Inherited dirty AD DS; need to clean the Default GPOs; dcgpofix brings back faulty policies

Usual story... I've inherited a mess of an AD DS environment. Some monkey decided at some point that it'd be a good idea to modify the Default Domain Policy and Default Domain Controller Policy, rather than create new policies to override the defaults. The default policies are a mess. They're full of wayward permissions (actual user accounts with Logon as Batch Job on the domain controllers!).

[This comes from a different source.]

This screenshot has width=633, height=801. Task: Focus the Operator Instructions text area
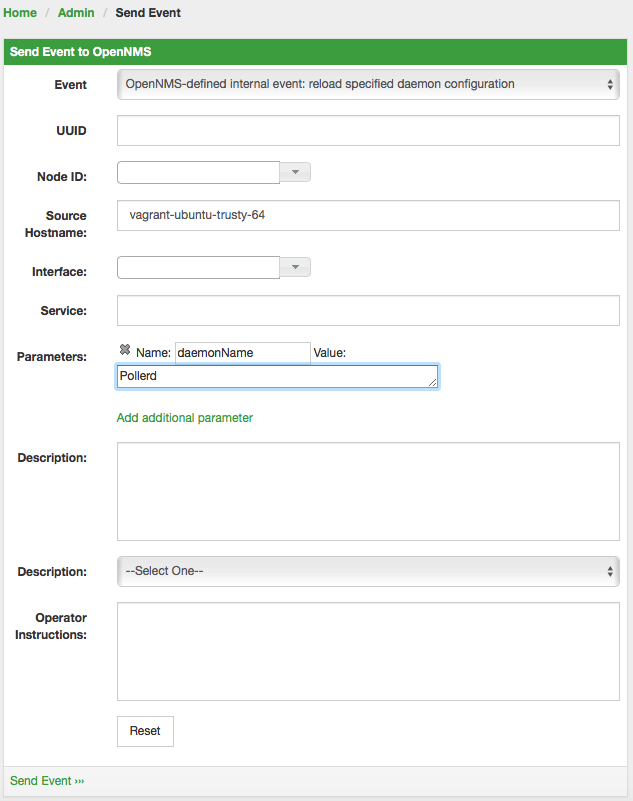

I discovered dcgpofix, and it seemed like the one. I took these steps to try and clean-up these policies:

1. Backed up both Default Domain and Default Domain Controller policies using the 'Backup' option in GPMC [just in case some thing I haven't discovered yet breaks because these dumb policies are gone]
2. Ran dcgpofix - seemingly nothing happened. The policies looked untouched of their wayward ways, but the policies' Date Modified matched the time I ran the tool
3. Since there was no luck, I figure I would just delete all settings from the policies using the Policy Editor...
4. Ran dcgpofix again...
   This is where it gets weird: the wayward settings returned! Despite the documented intent of dcgpofix to return the 'well known GUID' policies to defaults, they were returned but with the wayward settings coming back

Now, I can only assume this might be intended behaviour... but this isn't what's implied by this documentation nor this documentation. For the record, the Default Domain Policy seemed to reset mostly OK; apparently someone had actually renamed it, and created another by the same name. But because its based on GUID, it overwrote and reverted the custom name. I'm not certain the Default Domain policy is back to being as if its a new domain, but it seems clear of the cruft that used to be in it. The Default Domain Controller Policy, however, is still a mess:

What I guess is happening, is that these security policies are stored somewhere in one of the AD DS directory partitions; probably the 'configuration' one and are being considered 'default' and why the tool is reverting to them.

Questions:

• Is this the expected behaviour of dcgpofix?
• If so, where is it pulling this information from and can it be cleaned out?
• Has anyone cleaned up modified Default Policies before, and do they have any advice/recommendations?

EDIT 2018-02-15 1205 GMT: So! I tried this on a domain controller that we'd DcPromo'd after unlinking the wayward Default Domain Controller policy. This means none of that cruft will be tattooed to the DC. As suspected, the policy now looks a lot more like it should!

I'll still compare this to a fresh Server 2016 AD DS environment to ensure there's nothing missing that should be there; once I've done that I'll add an answer.